The community is governed by a homeowners' association or HOA, and is subdivided into seven distinct voter districts, each with an elected district representative serving as a member at large on the board of directors. The elected board of directors is responsible for setting association policy.

Residing on an unincorporated county island, the HOA also functions as the de facto local government, providing private security services, collecting HOA dues for community maintenance, providing road repairs, maintaining emergency services to include contracted fire and ambulance services, providing curbside trash collection and recycling services, and other responsibilities routinely delegated to a local municipality. Additionally, the HOA issues building and construction permits and oversees its own building inspector and code enforcement.

=== Law enforcement ===

Leisure World employees a private security department for the protection of its residents, with the Maricopa County Sheriff's Department providing police services to its inhabitants.

=== Fire and medical ===

Fire and medical services for community residents are provided by contract from the Rural Metro fire department.

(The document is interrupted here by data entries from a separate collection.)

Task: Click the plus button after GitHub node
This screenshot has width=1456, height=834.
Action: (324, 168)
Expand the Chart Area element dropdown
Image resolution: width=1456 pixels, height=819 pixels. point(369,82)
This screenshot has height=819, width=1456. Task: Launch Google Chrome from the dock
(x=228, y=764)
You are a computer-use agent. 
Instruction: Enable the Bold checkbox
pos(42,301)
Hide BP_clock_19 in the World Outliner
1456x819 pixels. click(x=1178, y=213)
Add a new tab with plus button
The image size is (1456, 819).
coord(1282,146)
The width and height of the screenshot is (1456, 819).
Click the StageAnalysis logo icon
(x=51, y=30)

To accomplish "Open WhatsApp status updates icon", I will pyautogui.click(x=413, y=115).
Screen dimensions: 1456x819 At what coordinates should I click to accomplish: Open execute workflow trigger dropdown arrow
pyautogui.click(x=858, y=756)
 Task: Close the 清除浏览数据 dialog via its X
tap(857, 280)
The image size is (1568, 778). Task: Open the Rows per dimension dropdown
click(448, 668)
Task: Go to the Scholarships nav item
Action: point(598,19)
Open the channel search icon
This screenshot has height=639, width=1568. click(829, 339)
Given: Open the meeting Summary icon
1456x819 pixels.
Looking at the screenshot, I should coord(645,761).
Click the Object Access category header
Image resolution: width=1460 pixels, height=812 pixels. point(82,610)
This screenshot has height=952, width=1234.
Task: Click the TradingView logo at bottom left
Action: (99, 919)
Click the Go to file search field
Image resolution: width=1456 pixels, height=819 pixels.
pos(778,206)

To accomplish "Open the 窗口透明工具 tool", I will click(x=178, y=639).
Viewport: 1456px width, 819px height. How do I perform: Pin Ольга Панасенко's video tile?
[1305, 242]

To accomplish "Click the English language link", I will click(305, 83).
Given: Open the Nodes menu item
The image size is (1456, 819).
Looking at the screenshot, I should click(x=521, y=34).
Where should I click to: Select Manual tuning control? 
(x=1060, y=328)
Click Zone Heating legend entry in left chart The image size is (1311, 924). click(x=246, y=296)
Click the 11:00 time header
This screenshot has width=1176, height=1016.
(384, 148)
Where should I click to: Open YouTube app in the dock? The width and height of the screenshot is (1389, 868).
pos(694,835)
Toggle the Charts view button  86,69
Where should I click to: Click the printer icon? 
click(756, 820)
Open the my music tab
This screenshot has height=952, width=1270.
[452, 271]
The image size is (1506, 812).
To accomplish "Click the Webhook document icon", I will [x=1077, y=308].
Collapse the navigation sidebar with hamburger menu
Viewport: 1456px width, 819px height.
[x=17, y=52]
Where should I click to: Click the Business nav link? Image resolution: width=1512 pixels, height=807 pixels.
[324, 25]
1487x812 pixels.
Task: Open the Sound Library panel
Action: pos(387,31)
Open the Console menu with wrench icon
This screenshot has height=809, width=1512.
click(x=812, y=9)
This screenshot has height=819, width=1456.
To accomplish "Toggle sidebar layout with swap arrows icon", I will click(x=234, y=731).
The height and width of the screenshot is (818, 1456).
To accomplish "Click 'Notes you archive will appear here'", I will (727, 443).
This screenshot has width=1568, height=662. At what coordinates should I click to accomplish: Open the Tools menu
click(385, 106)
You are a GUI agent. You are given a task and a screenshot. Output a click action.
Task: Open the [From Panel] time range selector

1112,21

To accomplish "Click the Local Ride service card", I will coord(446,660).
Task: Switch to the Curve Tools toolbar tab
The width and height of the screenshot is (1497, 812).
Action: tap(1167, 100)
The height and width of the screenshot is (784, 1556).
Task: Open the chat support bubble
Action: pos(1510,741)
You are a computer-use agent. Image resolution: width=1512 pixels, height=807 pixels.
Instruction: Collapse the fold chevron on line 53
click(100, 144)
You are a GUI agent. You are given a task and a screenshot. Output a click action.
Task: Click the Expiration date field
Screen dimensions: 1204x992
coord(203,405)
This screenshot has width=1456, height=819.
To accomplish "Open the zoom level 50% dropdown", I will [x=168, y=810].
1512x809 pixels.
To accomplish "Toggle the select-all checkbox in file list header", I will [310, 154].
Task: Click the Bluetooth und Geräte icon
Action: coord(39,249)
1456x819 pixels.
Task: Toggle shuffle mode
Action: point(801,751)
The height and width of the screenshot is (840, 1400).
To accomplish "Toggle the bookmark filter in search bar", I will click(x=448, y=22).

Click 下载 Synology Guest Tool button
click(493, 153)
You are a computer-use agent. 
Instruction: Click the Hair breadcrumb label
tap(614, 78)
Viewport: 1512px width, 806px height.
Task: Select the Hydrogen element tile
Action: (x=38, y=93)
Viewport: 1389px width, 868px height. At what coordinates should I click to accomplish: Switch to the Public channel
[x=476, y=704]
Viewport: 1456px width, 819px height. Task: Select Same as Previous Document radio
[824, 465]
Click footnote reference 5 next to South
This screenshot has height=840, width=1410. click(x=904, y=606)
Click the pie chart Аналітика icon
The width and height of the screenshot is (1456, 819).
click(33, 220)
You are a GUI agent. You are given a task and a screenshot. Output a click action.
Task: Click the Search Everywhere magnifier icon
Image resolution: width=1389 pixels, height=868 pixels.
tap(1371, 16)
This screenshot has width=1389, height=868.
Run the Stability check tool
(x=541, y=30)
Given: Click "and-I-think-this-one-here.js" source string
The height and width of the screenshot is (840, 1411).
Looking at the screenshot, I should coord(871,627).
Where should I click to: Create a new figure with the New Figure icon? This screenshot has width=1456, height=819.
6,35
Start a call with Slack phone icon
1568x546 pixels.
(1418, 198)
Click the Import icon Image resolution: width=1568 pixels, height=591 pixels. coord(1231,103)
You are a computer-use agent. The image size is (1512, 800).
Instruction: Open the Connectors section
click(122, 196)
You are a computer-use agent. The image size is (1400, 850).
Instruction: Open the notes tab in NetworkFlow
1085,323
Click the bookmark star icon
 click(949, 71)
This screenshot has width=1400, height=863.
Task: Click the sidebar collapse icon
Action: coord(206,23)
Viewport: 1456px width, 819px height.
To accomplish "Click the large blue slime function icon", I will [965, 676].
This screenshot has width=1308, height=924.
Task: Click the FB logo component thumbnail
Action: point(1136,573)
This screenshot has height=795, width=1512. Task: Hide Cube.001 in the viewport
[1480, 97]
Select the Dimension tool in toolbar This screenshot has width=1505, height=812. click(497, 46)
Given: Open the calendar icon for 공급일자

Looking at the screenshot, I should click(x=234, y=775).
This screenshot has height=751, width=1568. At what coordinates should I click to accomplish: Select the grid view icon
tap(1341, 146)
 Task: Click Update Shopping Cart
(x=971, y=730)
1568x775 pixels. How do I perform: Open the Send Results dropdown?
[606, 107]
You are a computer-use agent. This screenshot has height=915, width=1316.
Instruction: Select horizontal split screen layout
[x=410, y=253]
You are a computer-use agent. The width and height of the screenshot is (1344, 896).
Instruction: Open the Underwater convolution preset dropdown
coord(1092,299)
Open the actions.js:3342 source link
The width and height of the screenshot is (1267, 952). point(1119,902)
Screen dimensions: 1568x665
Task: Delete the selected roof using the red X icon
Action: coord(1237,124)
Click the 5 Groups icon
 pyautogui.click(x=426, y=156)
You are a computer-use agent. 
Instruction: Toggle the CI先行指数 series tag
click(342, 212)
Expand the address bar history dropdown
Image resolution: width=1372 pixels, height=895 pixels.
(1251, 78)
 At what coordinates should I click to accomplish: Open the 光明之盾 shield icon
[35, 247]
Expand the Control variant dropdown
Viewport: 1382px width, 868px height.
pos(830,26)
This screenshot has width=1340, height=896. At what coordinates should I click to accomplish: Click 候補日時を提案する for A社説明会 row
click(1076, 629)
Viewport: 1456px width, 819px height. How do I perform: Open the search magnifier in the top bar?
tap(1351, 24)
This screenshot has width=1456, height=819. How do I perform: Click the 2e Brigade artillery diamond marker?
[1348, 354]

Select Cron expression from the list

=== Parks and Recreation Department ===

The Recreation Center consists of a fitness center, and offers free admission to community residents and guests. Additionally, the community maintains an arts and craft building, sixteen pickleball courts, a 75-seat auditorium, a computer lab, community library, aquatic center, woodworking shop, 10 tennis courts, billiard room, ballroom, shuffleboard courts, a sports court, community meeting rooms, and two community golf courses. Additionally, the Recreation Department plans various annual educational opportunities, performing arts shows, community bus trips and over supports over 150 various clubs.